Paris et les départements de la petite couronne totalisent 250 000 emplois industriels. Si certaines filières traditionnelles dont la serrurerie, l’imprimerie, la lutherie, font face au vieillissement de leurs actifs et à des difficultés de recrutement, d’autres secteurs d’activités à haute valeur ajoutée, parmi lesquelles le luxe, la pharmacie, l’aéronautique et l’armement sont en croissance. En parallèle, l’agroalimentaire ou la réparation de proximité notamment attirent de nouveaux profils, plus jeunes et plus féminins. Aujourd’hui près d'un tiers des chefs d'entreprises artisanales sont des femmes et près de la moitié exercent depuis leur domicile, témoignant d'une transformation profonde des modes d'installation et de travail.
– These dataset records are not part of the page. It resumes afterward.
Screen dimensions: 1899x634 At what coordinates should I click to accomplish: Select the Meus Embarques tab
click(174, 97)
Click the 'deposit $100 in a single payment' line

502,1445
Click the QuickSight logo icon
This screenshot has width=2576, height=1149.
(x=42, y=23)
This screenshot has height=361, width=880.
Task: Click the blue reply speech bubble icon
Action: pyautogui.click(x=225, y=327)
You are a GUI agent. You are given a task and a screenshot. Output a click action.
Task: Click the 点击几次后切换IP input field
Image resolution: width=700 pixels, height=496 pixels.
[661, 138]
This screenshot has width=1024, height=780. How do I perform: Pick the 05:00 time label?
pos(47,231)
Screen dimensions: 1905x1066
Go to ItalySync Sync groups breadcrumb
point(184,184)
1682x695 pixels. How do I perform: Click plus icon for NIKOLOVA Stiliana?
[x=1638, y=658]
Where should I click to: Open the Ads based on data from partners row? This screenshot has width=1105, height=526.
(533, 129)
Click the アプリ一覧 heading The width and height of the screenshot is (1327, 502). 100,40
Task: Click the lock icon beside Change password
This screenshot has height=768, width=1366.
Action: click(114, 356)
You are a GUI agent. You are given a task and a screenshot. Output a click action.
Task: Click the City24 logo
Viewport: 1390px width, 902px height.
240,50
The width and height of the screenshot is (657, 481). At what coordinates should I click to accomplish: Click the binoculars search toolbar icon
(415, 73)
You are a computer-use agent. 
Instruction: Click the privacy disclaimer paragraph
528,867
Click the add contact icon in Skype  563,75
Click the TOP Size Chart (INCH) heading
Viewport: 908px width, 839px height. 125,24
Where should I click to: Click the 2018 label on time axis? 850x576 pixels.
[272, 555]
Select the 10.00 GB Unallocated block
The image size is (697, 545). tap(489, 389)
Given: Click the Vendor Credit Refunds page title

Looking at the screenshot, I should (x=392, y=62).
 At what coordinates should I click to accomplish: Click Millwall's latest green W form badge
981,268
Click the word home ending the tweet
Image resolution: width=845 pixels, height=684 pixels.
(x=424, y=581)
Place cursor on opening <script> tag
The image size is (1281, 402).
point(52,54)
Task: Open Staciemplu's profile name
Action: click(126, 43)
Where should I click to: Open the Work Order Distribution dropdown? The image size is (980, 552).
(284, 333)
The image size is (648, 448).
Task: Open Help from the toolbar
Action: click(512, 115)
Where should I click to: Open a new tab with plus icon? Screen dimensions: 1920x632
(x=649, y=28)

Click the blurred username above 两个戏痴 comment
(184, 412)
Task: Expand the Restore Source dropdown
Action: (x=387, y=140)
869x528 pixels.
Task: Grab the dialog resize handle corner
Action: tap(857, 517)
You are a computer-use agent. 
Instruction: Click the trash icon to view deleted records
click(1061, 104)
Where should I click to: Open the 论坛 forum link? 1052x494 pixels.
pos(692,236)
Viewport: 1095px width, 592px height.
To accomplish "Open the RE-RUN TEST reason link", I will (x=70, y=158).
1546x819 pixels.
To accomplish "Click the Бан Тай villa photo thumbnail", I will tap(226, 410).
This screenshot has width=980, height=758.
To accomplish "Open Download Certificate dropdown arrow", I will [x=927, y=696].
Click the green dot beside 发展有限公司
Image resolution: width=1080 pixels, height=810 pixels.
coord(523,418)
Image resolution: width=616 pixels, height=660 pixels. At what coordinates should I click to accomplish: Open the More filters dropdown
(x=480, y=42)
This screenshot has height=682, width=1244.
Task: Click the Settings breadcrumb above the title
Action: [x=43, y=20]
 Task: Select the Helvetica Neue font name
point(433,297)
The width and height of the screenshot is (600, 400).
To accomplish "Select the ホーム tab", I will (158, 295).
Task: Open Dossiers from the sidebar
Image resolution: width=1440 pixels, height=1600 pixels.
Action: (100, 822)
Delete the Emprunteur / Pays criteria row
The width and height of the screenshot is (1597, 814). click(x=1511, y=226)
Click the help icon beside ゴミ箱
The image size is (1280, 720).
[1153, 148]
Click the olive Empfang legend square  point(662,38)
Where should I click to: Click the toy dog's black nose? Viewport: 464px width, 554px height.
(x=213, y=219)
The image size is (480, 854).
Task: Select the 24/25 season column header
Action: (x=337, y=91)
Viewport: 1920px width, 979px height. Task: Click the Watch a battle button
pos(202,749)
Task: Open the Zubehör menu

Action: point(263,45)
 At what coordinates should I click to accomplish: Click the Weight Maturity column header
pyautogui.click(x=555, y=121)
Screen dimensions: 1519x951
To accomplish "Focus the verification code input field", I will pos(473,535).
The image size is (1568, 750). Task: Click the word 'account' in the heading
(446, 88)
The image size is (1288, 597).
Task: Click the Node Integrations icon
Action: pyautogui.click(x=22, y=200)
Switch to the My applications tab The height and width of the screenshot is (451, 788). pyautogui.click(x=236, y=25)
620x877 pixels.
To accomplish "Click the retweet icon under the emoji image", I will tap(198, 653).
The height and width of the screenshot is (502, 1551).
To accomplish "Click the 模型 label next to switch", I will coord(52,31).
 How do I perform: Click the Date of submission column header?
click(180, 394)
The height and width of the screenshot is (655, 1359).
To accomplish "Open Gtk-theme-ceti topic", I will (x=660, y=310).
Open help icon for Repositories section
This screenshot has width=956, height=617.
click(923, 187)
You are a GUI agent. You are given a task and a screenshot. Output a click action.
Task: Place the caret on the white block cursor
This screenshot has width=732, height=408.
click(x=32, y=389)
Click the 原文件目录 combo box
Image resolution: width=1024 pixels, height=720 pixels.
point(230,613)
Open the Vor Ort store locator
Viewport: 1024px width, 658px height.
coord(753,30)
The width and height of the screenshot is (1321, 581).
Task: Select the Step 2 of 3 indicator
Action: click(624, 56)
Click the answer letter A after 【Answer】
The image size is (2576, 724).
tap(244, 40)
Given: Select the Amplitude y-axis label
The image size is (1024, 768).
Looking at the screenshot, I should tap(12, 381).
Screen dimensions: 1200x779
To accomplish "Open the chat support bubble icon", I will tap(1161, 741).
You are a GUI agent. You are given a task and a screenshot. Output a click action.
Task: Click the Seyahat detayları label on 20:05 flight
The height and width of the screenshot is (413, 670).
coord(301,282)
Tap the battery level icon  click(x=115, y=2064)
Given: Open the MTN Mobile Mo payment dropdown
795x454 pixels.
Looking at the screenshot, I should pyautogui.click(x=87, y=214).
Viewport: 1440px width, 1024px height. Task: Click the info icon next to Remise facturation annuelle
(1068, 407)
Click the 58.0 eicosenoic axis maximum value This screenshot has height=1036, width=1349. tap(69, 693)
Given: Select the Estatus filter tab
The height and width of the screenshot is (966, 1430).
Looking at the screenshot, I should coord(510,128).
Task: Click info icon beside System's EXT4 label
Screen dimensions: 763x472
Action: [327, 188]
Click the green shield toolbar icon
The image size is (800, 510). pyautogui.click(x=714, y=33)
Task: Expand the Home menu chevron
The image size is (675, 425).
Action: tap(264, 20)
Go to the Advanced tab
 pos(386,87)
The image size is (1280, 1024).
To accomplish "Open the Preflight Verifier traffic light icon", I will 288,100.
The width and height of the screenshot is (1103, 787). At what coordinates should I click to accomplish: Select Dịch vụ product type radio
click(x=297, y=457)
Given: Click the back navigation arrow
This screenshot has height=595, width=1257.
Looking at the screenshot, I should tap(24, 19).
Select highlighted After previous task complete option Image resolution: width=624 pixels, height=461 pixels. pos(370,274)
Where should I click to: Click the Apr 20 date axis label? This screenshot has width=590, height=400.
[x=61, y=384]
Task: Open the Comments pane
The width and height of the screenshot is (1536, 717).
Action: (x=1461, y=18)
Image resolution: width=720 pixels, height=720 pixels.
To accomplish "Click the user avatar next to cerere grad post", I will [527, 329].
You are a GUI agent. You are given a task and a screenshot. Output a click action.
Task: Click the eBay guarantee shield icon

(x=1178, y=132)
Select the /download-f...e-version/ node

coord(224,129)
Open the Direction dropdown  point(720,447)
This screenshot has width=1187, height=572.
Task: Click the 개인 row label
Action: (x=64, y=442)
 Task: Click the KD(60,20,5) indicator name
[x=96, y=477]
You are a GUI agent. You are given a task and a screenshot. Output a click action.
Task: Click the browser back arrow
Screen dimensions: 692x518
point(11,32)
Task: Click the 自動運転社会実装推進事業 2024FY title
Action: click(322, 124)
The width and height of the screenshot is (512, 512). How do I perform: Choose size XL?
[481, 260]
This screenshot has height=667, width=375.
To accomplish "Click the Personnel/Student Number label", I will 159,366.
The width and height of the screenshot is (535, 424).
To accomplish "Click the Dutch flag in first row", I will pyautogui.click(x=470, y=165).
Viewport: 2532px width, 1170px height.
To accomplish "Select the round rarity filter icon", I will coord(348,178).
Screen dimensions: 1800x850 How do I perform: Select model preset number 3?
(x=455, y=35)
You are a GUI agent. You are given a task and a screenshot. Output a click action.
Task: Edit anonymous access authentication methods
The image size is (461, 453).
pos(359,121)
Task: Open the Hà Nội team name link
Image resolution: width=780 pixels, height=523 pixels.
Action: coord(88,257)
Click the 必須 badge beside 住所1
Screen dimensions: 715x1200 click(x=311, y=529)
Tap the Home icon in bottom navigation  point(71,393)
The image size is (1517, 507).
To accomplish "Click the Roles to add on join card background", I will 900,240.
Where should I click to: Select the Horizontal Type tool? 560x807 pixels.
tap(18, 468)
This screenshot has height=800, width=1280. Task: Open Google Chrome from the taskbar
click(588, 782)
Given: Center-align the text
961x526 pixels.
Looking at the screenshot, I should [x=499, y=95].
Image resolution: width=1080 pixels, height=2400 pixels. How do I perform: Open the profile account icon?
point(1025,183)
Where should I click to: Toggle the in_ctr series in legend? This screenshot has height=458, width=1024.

Face à la pression foncière, à la raréfaction des grandes surfaces de production disponibles et à l’augmentation des valeurs locatives qui contraignent cette économie productive diversifiée, les intercommunalités s'engagent afin de préserver des surfaces pour la production en zone dense. La Métropole du Grand Paris et plusieurs territoires adoptent, dans leurs documents réglementaires, des orientations d'aménagement spécifiques pour protéger les zones productives, engager leurs mutations et intégrer des formes innovantes de fabrication urbaine. Aujourd'hui une trentaine de projets immobiliers sont engagés, représentant près de 300 000 m² de surfaces dédiées, incarnant un nouveau modèle pour fabriquer dans le Gand Paris.
Pour rendre compte de ces évolutions et des défis du « Fabriquer dans le Grand Paris », l’atelier brosse le portrait de la métropole productive conciliant solidarité territoriale et ambition environnementale à partir de différentes sources statistiques, de cartes et d’entretiens avec de nombreux acteurs.